IMHO it would be entirely valid for your generated code to consist of a single large CASE structure, or something else which is verbose but easily read, understood, and observed to be correct. A little bit of intelligence might be needed to keep the file size sane, but that's the only reason to start including cleverness at this stage. It won't result in fewer FPGA resources being needed at the end of the process.

If you're intending to pipeline your logic, then that's a different issue, because you then need to determine what the intermediate steps should be. Even then, the logic to actually describe those steps can be as verbose as you like - it doesn't cost anything.

legacy · « **Reply #10 on:** January 08, 2019, 04:19:11 pm »

Quote from: AndyC_772 on January 08, 2019, 02:29:54 pm

If you're intending to pipeline your logic, then that's a different issue, because you then need to determine what the intermediate steps should be. Even then, the logic to actually describe those steps can be as verbose as you like - it doesn't cost anything.

I don't understand this "pipelining". What does exactly mean?

In a CPU, you have latched stage. A stage takes its inputs @ clock's edge, and produce its output, which is sampled by the next stage @ clock's edge.

I haven't understood the point

legacy · « **Reply #11 on:** January 08, 2019, 04:24:00 pm »

Code: [Select]

c3600 espresso-ab-1.0 $ ./src/espresso -h
UC Berkeley, Espresso Version #2.3, Release date 01/31/88

SYNOPSIS: espresso [options] [file]

  -d        Enable debugging
  -e[opt]   Select espresso option:
                fast, ness, nirr, nunwrap, onset, pos, strong,
                eat, eatdots, kiss, random
  -o[type]  Select output format:
                f, fd, fr, fdr, pleasure, eqntott, kiss, cons
  -rn-m     Select range for subcommands:
                d1merge: first and last variables (0 ... m-1)
                minterms: first and last variables (0 ... m-1)
                opoall: first and last outputs (0 ... m-1)
  -s        Provide short execution summary
  -t        Provide longer execution trace
  -x        Suppress printing of solution
  -v[type]  Verbose debugging detail (-v '' for all)
  -D[cmd]   Execute subcommand 'cmd':
                ESPRESSO, many, exact, qm, single_output, so, so_both,
                simplify, echo, signature, opo, opoall, pair, pairall,
                check, stats, verify, PLAverify, equiv, map, mapdc, fsm,
                contain, d1merge, d1merge_in, disjoint, dsharp, intersect,
                minterms, primes, separate, sharp, union, xor, essen,
                expand, gasp, irred, make_sparse, reduce, taut, super_gasp,
                lexsort, test
  -Sn       Select strategy for subcommands:
                opo: bit2=exact bit1=repeated bit0=skip sparse
                opoall: 0=minimize, 1=exact
                pair: 0=algebraic, 1=strongd, 2=espresso, 3=exact
                pairall: 0=minimize, 1=exact, 2=opo
                so_espresso: 0=minimize, 1=exact
                so_both: 0=minimize, 1=exact

back to Espresso

source Version #2.3 is POSIX, but ... it's really a mess

Full of "register" here and there, and ugly things that make the c-compiler abort.
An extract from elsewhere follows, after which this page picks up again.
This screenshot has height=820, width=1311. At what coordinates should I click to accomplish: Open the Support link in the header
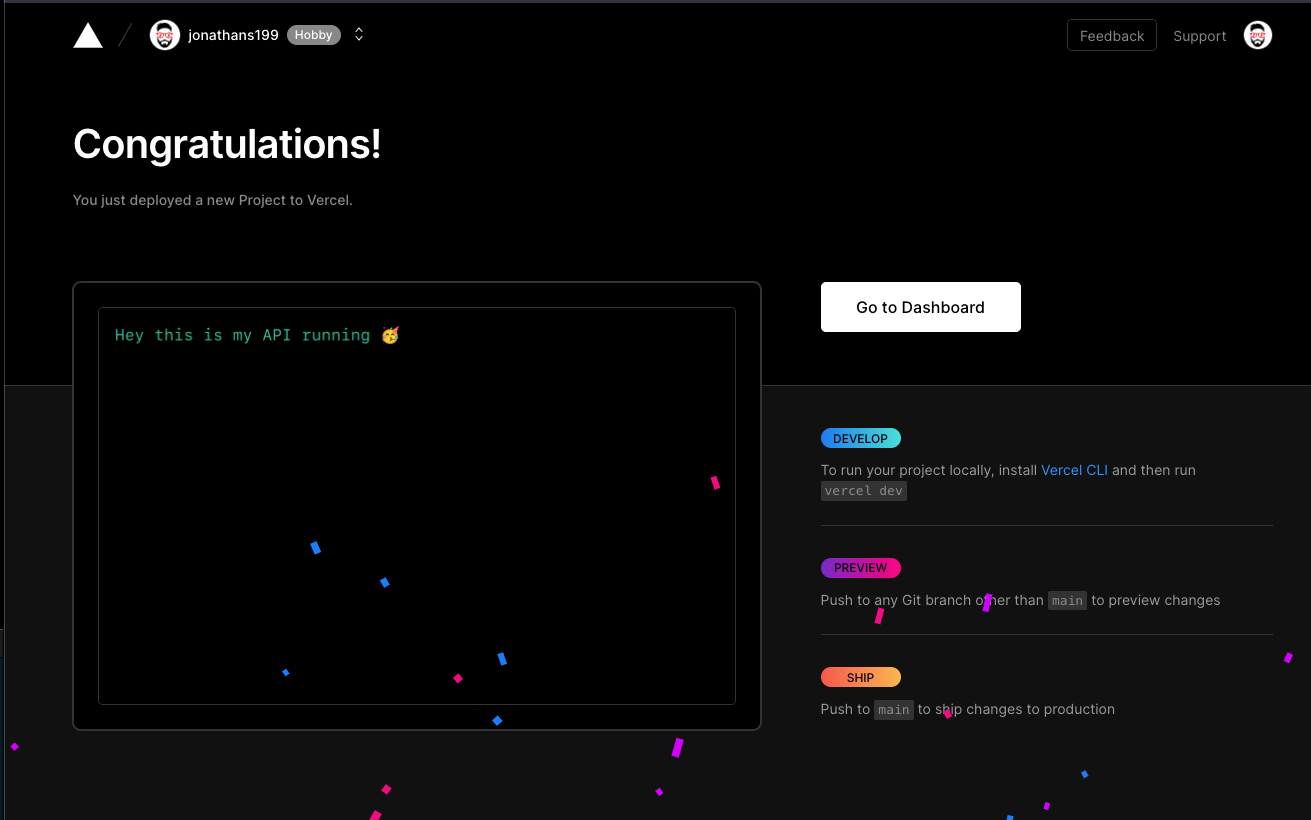pos(1199,36)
I had to restyle a bit, not it compiles fine, now I have to test the behavior, and prepare a new patch for Gentoo as Overlay since the current support is abandoned.
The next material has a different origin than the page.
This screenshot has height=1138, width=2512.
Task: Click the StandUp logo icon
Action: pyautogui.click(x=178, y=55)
legacy · « **Reply #12 on:** January 08, 2019, 04:25:52 pm »

(in theory, this app should need a complete code restyling, well ... I have never seen a Quine-McCluskey implementation so I might look deeper at the source)

AndyC_772 · « **Reply #13 on:** January 08, 2019, 05:13:35 pm »
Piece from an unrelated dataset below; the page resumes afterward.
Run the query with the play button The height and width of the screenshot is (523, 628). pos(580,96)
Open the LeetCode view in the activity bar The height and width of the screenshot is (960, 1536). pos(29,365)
Quote from: legacy on January 08, 2019, 04:19:11 pm

Quote from: AndyC_772 on January 08, 2019, 02:29:54 pm
If you're intending to pipeline your logic, then that's a different issue, because you then need to determine what the intermediate steps should be. Even then, the logic to actually describe those steps can be as verbose as you like - it doesn't cost anything.

I don't understand this "pipelining". What does exactly mean?

Suppose you have a complex logical function that you want to execute; for example, say you have 100 bits you want to XOR together.

One way to do it is to build logic that can do it all in one go. You might quite reasonably build ten 10-input XOR gates, then join all their outputs to the inputs of an 11th gate. The output of that 11th gate is the final output you wanted, but it's taken two gates' worth of propagation delay to get there. Since the maximum clock speed of any domain is limited by the slowest device connected to it, your system clock can't have a period any shorter than 2x your gate delay.

But: suppose you latch the outputs of the first gates into a set of D-types, then feed the outputs of those D-types into the inputs of the second gate. The final output comes from that second gate, and is valid after two clocks.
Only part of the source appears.